Inviting the Avoidable

Maybe it is excessive skittishness, or perhaps it is the result of global financial volatility in recent years – crises in Mexico in 1994-5, East Asia in 1997-98, Russia in 1998, and then in Brazil, Turkey, and Argentina – but we economists are more concerned about monetary affairs and possible future disasters than we have been in many decades.

This month, the Switzerland-based Bank for International Settlements (BIS) was the latest to worry aloud about the financial risks that the world seems to be building into its future. “[A]ll the countries hit by financial crisis... experience[d] a very sharp slowdown,” the BIS says of the recent past. It then cites “global current account imbalances,” particularly “the US external deficit,” describing it as “unprecedented for a reserve currency country to have a current account deficit of such magnitude.” In short, the world has become “increasingly prone to financial turbulence.”

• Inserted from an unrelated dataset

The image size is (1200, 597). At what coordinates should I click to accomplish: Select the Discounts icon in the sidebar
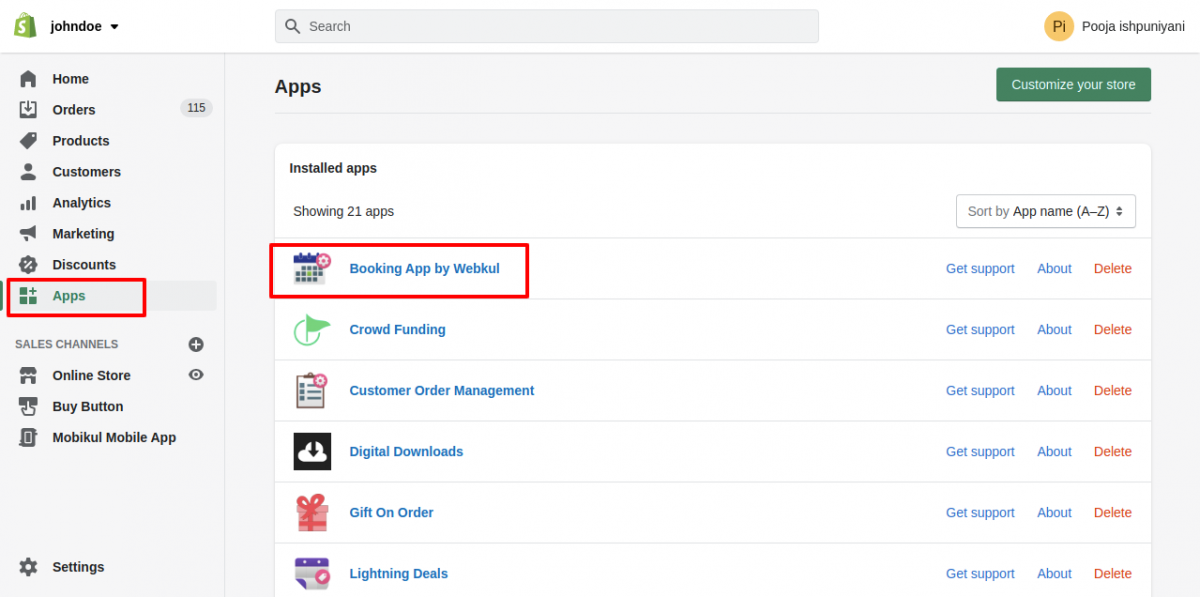(28, 264)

The BIS hints at the possibility of a financial crisis that, with the US at its center, would dwarf by at least an order of magnitude all crises that have occurred since 1933. Yet, in response to this risk, the BIS issues the standard textbook recommendations. Countries whose policies and economies are out of balance should change their policies, thereby restoring balance: “deficit countries should reduce the rate of growth of domestic spending below that of domestic production. Allowing their currencies to depreciate in real terms would make their products more competitive, and also provide an incentive for production to shift out of non-tradables into tradables.”